§ DATASET CONTENT
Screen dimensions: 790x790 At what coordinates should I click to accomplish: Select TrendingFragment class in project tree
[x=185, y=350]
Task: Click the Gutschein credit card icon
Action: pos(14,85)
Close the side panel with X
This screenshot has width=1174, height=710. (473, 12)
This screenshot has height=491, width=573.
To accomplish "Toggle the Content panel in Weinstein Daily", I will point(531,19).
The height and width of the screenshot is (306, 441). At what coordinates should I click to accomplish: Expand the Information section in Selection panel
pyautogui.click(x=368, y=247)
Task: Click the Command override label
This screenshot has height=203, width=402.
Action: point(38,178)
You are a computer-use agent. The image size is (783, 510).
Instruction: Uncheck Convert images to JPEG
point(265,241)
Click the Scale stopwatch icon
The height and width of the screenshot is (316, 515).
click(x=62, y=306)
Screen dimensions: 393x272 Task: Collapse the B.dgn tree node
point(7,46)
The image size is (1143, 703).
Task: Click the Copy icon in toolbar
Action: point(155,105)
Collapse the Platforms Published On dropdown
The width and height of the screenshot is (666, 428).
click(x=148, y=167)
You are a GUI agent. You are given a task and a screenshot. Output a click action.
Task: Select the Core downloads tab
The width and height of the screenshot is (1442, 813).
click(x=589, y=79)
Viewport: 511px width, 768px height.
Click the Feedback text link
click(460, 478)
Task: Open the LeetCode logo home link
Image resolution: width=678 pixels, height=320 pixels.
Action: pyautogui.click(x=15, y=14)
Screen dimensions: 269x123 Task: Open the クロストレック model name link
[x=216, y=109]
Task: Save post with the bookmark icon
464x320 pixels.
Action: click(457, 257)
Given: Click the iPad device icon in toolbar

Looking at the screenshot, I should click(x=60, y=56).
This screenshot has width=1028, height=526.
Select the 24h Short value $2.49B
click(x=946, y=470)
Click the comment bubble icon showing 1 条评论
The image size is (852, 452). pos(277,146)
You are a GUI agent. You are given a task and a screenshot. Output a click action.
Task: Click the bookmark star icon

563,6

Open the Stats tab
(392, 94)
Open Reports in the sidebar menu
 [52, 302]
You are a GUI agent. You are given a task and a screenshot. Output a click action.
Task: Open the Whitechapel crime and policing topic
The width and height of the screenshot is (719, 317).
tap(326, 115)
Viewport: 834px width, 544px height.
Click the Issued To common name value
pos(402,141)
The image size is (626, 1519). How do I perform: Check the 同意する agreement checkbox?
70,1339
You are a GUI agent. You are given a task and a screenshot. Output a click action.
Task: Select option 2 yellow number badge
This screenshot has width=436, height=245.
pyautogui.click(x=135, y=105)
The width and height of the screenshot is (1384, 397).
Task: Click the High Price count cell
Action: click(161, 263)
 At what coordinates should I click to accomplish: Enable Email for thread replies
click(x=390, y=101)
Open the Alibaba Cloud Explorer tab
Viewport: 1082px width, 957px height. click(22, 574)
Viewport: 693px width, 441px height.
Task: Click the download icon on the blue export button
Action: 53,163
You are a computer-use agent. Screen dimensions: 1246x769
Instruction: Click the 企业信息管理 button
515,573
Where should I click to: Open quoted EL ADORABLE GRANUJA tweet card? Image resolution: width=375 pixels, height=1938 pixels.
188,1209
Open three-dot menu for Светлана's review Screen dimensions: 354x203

§ YOUR INSTRUCTIONS
Reproduce verbatim the lines starting with the line containing "Given: Click the iPad device icon in toolbar" and going on through the final line.

§ COMPLETED EXERCISE
Given: Click the iPad device icon in toolbar

Looking at the screenshot, I should click(x=60, y=56).
This screenshot has width=1028, height=526.
Select the 24h Short value $2.49B
click(x=946, y=470)
Click the comment bubble icon showing 1 条评论
The image size is (852, 452). pos(277,146)
You are a GUI agent. You are given a task and a screenshot. Output a click action.
Task: Click the bookmark star icon

563,6

Open the Stats tab
(392, 94)
Open Reports in the sidebar menu
 [52, 302]
You are a GUI agent. You are given a task and a screenshot. Output a click action.
Task: Open the Whitechapel crime and policing topic
The width and height of the screenshot is (719, 317).
tap(326, 115)
Viewport: 834px width, 544px height.
Click the Issued To common name value
pos(402,141)
The image size is (626, 1519). How do I perform: Check the 同意する agreement checkbox?
70,1339
You are a GUI agent. You are given a task and a screenshot. Output a click action.
Task: Select option 2 yellow number badge
This screenshot has width=436, height=245.
pyautogui.click(x=135, y=105)
The width and height of the screenshot is (1384, 397).
Task: Click the High Price count cell
Action: click(161, 263)
 At what coordinates should I click to accomplish: Enable Email for thread replies
click(x=390, y=101)
Open the Alibaba Cloud Explorer tab
Viewport: 1082px width, 957px height. click(22, 574)
Viewport: 693px width, 441px height.
Task: Click the download icon on the blue export button
Action: 53,163
You are a computer-use agent. Screen dimensions: 1246x769
Instruction: Click the 企业信息管理 button
515,573
Where should I click to: Open quoted EL ADORABLE GRANUJA tweet card? Image resolution: width=375 pixels, height=1938 pixels.
188,1209
Open three-dot menu for Светлана's review Screen dimensions: 354x203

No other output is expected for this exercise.